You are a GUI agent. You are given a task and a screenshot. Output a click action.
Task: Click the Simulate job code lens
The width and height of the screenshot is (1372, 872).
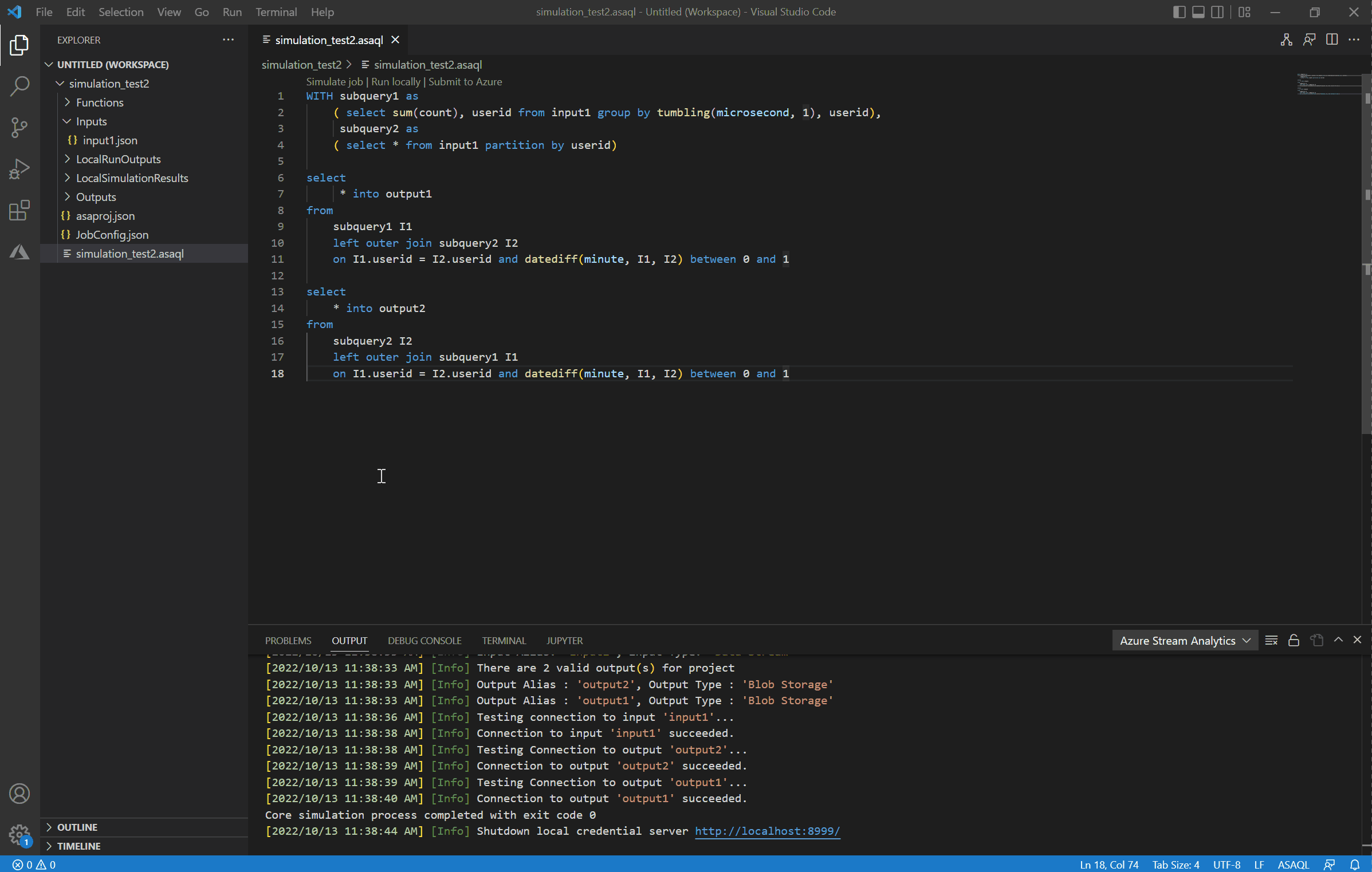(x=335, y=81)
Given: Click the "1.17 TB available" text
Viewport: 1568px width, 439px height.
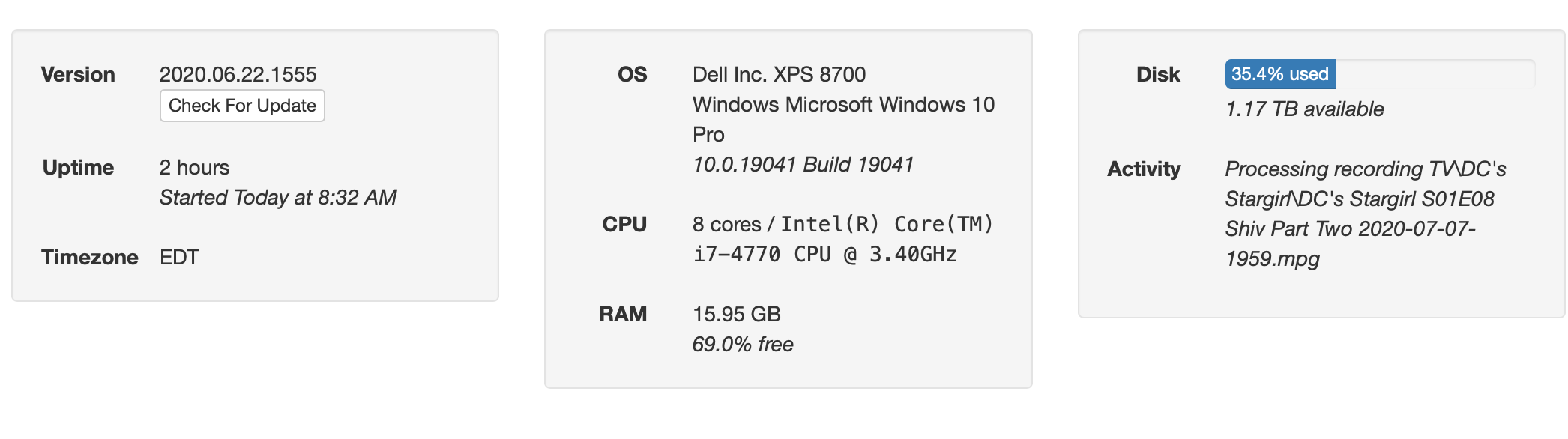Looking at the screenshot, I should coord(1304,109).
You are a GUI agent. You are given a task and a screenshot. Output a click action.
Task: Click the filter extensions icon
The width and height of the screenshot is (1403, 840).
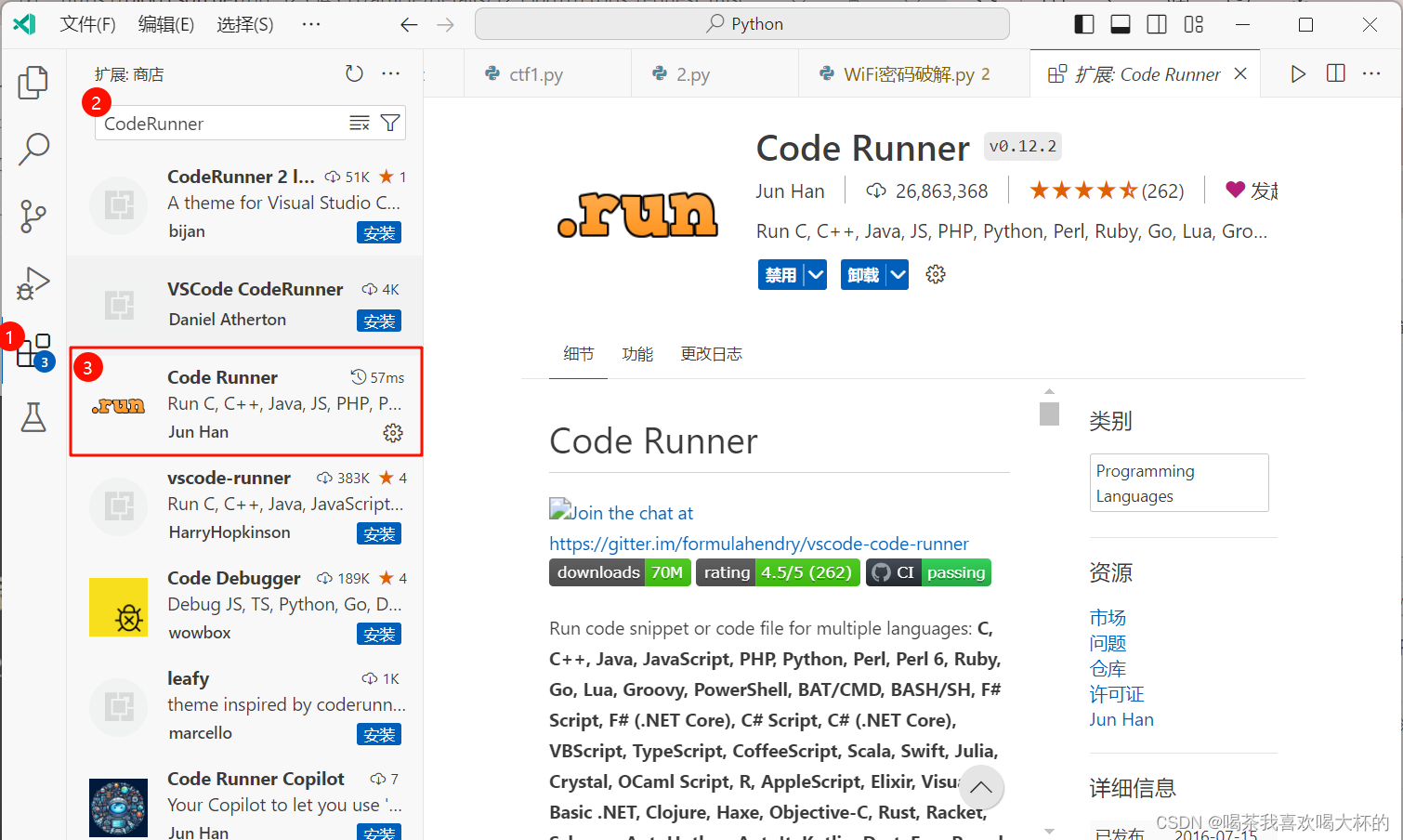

# # #

* _Exercise description_
Lay out every line of the data above as a Markdown table with two columns, Row for the line number and Text for the line itself, and skip any blank lines. Leave the pictures out.

* _Right answer_
| Row | Text |
|---|---|
| 1 | You are a GUI agent. You are given a task and a screenshot. Output a click action. |
| 2 | Task: Click the Simulate job code lens |
| 3 | The width and height of the screenshot is (1372, 872). |
| 4 | (x=335, y=81) |
| 5 | Given: Click the "1.17 TB available" text |
| 6 | Viewport: 1568px width, 439px height. |
| 7 | Looking at the screenshot, I should coord(1304,109). |
| 8 | You are a GUI agent. You are given a task and a screenshot. Output a click action. |
| 9 | Task: Click the filter extensions icon |
| 10 | The width and height of the screenshot is (1403, 840). |